Real estate agents routinely recommend pre-listing paint. They're not wrong — fresh, neutral walls photograph better and feel move-in ready. But you can overspend, too. Here's where we see the money actually come back.

Always worth it

Front door. The first thing every buyer sees and touches. A tired red door signals deferred maintenance; a crisp black, navy, or deep green reads intentional.

Trim throughout. Walls can be neutral; crisp white trim makes walls look cleaner. Scuffed, chipped, or off-color trim does the opposite.

The entry / main living area. The first three rooms a buyer walks through. Dated or scuffed paint here shapes the entire tour.

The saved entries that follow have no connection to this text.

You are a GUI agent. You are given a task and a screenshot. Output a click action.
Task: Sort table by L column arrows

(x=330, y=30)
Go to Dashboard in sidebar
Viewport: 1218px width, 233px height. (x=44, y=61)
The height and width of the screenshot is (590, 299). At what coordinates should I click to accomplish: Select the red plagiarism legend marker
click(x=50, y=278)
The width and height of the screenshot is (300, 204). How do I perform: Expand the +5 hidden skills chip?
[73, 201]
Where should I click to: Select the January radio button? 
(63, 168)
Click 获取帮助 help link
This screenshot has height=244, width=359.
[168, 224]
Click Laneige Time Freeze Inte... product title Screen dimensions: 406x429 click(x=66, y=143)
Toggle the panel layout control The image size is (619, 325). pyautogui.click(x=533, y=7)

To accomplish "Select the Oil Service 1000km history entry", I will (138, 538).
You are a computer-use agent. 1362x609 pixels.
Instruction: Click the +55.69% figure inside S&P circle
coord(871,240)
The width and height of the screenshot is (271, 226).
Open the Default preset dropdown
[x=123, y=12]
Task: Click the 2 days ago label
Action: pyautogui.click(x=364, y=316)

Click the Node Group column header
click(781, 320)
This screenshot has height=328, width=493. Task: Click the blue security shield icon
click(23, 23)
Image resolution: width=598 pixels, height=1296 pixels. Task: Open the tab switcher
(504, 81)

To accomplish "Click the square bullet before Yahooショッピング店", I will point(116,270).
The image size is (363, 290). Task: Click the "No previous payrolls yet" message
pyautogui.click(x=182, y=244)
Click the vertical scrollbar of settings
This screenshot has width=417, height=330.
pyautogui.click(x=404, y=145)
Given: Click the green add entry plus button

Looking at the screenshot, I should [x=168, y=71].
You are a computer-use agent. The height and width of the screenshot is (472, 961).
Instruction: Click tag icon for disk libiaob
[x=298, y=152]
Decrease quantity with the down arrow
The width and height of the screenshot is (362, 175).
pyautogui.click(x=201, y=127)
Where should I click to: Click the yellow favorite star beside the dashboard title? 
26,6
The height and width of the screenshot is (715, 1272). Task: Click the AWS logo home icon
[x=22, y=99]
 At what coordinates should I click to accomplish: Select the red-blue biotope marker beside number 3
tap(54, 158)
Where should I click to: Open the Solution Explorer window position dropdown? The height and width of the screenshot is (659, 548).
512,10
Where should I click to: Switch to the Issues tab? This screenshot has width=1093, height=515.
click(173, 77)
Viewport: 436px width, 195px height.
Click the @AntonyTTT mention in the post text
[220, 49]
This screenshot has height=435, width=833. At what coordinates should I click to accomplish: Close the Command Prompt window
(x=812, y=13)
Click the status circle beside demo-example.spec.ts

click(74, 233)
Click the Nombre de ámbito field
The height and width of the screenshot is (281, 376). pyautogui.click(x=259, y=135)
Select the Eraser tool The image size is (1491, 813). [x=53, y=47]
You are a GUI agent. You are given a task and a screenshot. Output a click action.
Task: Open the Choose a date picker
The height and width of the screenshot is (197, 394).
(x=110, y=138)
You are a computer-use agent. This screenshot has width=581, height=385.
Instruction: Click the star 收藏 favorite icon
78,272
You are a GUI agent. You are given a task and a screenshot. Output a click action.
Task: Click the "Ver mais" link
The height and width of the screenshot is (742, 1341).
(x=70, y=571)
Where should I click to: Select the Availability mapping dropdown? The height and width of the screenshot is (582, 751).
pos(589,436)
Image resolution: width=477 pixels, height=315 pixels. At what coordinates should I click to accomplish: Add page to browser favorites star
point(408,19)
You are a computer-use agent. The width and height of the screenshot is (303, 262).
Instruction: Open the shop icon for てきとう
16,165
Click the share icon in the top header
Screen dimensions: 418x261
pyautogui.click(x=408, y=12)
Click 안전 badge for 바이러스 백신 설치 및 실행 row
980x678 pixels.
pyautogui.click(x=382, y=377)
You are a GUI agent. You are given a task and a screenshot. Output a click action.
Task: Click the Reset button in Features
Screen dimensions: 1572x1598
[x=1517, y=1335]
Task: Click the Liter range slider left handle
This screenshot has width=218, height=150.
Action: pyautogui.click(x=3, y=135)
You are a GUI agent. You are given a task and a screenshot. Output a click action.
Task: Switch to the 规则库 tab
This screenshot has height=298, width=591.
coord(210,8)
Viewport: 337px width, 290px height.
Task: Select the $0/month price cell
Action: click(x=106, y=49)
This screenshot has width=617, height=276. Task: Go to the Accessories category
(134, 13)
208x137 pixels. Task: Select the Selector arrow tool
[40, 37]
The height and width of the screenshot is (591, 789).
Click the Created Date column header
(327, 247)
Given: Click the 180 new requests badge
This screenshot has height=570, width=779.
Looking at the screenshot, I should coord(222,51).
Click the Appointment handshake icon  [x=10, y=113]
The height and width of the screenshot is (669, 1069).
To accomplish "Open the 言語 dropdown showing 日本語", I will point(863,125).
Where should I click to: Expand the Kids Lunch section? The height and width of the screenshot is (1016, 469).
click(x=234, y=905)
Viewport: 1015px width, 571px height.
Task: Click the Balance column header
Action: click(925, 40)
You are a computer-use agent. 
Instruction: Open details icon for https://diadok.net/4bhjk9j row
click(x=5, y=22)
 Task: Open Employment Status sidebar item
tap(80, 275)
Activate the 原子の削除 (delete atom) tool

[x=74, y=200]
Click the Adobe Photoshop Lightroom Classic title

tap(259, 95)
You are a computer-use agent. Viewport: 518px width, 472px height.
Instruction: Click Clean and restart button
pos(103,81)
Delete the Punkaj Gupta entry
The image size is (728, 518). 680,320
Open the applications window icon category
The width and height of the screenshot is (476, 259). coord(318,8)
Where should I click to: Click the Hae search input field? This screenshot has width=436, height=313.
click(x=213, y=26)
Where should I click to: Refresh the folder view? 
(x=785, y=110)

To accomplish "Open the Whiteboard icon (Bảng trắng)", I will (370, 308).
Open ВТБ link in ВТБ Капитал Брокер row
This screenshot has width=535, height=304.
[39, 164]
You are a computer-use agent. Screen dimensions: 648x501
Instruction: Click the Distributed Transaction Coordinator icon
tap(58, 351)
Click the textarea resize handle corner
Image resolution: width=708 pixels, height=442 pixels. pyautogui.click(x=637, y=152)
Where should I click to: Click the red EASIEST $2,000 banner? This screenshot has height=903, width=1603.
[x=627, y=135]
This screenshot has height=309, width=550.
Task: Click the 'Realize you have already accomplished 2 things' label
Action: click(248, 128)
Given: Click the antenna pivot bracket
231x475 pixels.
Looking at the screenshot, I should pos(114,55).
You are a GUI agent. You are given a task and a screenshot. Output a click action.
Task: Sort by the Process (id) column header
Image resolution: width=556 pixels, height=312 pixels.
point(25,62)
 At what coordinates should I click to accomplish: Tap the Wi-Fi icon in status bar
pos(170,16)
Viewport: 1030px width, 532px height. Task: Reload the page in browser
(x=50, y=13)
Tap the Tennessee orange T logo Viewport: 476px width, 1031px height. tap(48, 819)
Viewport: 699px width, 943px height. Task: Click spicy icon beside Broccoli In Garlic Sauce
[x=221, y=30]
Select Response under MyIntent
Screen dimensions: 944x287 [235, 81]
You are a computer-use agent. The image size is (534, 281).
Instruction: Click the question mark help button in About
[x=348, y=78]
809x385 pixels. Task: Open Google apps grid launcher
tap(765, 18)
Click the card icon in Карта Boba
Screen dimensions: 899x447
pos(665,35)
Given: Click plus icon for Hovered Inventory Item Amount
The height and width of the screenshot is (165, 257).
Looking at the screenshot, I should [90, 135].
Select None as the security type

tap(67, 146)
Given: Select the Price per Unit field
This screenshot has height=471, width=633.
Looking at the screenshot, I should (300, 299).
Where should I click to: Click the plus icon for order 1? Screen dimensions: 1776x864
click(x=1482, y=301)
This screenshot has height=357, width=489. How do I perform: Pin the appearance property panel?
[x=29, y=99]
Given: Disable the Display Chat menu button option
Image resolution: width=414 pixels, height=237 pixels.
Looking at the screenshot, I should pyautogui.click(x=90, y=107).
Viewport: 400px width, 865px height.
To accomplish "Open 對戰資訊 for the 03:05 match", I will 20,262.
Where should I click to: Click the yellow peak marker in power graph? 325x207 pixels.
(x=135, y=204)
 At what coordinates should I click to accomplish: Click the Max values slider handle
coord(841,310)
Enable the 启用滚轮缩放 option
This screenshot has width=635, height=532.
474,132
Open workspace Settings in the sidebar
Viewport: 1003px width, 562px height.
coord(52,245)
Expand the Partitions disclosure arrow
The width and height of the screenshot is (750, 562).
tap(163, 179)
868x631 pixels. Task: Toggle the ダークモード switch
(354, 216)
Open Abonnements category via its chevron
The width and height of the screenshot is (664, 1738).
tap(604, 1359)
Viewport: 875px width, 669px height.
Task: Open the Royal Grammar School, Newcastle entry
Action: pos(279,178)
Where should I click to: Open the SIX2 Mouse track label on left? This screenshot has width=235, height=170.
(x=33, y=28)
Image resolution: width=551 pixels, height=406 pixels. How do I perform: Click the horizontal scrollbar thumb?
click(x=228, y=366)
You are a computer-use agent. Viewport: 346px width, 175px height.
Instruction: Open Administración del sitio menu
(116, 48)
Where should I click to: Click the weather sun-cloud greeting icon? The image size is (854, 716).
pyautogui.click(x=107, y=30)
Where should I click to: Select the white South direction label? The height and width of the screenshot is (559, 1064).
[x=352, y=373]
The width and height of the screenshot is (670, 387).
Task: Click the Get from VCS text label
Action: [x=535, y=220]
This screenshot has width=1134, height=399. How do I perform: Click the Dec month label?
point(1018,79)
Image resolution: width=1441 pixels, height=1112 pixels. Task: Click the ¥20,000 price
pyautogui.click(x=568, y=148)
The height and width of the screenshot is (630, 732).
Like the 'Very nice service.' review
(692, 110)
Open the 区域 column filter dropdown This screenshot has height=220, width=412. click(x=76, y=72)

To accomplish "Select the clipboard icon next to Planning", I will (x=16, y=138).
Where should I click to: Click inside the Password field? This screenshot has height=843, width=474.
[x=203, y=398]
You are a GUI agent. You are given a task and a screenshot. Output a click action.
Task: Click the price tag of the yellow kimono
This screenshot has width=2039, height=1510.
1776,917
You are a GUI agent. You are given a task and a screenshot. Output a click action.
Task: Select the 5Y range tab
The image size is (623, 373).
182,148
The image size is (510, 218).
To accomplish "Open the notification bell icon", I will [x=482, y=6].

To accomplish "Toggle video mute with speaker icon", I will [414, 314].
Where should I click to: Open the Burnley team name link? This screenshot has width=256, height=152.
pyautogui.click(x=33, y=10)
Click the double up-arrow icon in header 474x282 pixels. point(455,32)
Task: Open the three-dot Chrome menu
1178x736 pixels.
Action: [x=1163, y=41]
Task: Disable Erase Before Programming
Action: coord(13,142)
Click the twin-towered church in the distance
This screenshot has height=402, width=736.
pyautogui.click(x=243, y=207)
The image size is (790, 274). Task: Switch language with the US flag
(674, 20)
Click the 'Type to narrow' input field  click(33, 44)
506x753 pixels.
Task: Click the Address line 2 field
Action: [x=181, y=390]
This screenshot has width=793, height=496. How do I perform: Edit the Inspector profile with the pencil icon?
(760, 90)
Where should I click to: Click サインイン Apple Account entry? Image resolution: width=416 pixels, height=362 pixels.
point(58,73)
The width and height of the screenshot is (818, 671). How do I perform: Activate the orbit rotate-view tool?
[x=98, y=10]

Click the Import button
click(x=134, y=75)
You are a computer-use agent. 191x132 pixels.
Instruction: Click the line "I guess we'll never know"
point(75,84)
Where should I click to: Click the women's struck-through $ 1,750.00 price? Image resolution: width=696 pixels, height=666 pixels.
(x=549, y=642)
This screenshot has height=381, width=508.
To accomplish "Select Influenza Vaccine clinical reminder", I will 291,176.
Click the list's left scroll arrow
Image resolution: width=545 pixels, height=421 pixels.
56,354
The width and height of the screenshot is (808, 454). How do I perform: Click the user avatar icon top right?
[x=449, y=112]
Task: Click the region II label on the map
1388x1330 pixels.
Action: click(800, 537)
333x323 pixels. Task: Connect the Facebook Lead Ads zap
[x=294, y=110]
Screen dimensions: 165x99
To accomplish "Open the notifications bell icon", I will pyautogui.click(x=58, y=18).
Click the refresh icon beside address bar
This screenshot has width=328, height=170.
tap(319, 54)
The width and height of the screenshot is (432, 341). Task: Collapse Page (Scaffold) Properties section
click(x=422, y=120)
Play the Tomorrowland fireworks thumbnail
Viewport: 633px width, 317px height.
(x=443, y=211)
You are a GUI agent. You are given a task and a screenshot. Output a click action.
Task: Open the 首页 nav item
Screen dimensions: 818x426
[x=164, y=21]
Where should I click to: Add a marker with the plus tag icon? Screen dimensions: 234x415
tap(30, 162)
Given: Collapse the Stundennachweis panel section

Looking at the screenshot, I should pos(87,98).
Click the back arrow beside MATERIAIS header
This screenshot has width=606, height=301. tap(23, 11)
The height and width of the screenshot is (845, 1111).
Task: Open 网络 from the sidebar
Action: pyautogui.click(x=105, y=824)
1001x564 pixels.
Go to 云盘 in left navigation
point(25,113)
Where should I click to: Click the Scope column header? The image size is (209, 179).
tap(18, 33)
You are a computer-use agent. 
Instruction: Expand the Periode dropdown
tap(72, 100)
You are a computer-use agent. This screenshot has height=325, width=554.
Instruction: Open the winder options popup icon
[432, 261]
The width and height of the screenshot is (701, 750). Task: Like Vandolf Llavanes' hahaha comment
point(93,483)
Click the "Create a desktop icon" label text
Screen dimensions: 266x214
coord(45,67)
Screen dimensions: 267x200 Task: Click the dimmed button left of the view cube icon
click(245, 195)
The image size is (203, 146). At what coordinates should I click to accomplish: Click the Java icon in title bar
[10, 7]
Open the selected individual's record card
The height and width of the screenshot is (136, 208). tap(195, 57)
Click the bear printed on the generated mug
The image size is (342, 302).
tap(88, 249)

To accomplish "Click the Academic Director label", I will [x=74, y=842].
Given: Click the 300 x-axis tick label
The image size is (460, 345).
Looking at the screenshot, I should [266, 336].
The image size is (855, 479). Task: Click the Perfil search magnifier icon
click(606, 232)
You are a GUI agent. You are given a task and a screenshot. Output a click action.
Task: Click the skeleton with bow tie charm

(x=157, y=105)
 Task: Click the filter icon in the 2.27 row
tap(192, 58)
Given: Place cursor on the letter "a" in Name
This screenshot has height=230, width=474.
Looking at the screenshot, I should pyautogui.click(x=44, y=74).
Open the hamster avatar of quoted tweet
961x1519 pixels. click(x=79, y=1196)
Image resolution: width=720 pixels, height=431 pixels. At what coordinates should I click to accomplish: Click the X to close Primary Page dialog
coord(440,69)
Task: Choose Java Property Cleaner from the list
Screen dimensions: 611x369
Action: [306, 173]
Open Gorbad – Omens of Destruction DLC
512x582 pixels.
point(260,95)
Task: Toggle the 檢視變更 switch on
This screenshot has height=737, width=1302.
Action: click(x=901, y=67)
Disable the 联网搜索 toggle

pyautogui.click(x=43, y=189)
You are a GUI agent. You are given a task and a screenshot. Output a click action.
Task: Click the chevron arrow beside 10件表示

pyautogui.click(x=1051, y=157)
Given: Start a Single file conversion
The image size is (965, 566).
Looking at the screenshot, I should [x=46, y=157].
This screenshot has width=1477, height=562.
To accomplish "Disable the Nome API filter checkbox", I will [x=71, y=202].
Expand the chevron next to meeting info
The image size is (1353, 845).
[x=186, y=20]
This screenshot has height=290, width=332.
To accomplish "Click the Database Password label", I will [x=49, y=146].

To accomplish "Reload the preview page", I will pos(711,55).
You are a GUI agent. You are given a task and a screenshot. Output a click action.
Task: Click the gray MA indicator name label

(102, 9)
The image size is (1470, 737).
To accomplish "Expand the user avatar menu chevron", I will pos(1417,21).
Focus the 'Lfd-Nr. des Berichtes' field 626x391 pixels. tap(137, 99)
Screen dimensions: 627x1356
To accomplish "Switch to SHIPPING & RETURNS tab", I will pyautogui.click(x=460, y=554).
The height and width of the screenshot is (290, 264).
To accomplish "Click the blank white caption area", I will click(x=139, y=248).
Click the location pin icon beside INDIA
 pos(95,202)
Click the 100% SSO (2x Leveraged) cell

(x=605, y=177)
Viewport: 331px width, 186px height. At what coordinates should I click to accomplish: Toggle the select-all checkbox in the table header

Kitchen cabinets. Full refinishing pays off in high-quality-listing markets. A "tired" kitchen pulls the whole sale price down even when everything else is fine.

Worth it on a case-by-case basis

Bedrooms. If color is loud (red, orange, deep purple), neutralize. If it's already a soft tone and walls are clean, skip.

Basements and utility areas. Fresh paint on the stairs down and along the main basement walkway signals the space is cared for. You don't need to paint the whole basement.

Usually not worth it

Full exterior repaints 4 weeks before listing. Unless the home visibly needs it, the investment rarely returns 1:1. Power-wash and spot-touch-up the front elevation instead.

Timeline

Book pre-listing paint 3–4 weeks before the photographer arrives. That gives us room for the project and for touch-ups after any staging moves.